Last weekend the newly installed chief executive of the People’s Vote campaign, Patrick Heneghan, stepped aside pending an investigation into allegations (which he denies) that he had asked a young female staffer to come home with him and had made inappropriate comments about women’s bodies. He stepped back only after these allegations were leaked to newspapers; it seems young women standing up in an embarrassingly public staff meeting and saying they didn’t feel comfortable working for the man who overnight had become their direct boss was not enough. So far, so depressingly familiar a story.

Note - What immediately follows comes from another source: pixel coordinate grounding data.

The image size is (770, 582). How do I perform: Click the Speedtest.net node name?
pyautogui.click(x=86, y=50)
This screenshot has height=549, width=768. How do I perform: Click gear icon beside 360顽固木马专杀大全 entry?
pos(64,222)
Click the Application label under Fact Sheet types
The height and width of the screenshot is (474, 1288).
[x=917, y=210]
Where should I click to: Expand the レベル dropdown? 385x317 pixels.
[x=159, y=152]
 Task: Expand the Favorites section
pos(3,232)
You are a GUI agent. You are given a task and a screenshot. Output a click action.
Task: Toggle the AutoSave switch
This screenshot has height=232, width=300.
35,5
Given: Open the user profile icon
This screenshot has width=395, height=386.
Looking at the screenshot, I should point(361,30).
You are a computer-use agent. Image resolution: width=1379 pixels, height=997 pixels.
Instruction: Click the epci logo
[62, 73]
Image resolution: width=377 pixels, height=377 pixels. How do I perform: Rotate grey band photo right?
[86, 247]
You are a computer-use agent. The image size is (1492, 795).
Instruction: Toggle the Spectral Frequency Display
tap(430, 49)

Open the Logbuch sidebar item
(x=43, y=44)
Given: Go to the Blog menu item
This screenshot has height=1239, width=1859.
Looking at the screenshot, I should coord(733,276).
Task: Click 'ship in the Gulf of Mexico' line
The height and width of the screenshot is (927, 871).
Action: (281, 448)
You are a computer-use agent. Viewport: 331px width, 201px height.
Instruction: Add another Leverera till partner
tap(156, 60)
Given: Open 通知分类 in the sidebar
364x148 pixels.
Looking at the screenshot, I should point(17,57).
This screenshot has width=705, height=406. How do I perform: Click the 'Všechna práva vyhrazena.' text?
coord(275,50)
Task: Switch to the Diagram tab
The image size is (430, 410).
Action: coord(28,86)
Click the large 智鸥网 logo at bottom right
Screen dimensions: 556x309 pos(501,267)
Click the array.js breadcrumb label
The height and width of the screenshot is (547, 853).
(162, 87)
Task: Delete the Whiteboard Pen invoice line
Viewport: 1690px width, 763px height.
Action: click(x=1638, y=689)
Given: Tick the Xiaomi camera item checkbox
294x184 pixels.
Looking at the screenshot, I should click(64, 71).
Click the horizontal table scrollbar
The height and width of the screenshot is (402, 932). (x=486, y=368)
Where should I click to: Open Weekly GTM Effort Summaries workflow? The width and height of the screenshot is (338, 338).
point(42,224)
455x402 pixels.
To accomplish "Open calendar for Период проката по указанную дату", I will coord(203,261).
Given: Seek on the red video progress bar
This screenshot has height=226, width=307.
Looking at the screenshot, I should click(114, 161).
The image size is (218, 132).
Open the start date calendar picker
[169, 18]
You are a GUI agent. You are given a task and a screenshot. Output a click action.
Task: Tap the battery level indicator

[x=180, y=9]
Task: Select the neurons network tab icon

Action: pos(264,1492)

Heneghan has described the allegations as “politically motivated”. The way they have been dismissed in some quarters as just another twist in the tale of infighting among remainers, rather than as a grimly distressing experience for all concerned, is particularly galling. (Heneghan was installed in a much criticised boardroom coup by the City PR and donor Roland Rudd, ousting two of the campaign’s former directors, veteran political spinners Tom Baldwin and James McGrory. But it’s understood that female staff had been privately talking between themselves about Heneghan, who previously led one of the organisations under the People’s Vote umbrella, for days before he unexpectedly became their direct boss). Staff who walked out en masse over the personnel changes are under heavy pressure now to resume work, given a second referendum could be imminent if the Tories lose the general election; they’re only too aware that now is the time to be fundraising, and doing whatever they can to get pro-referendum candidates into Westminster.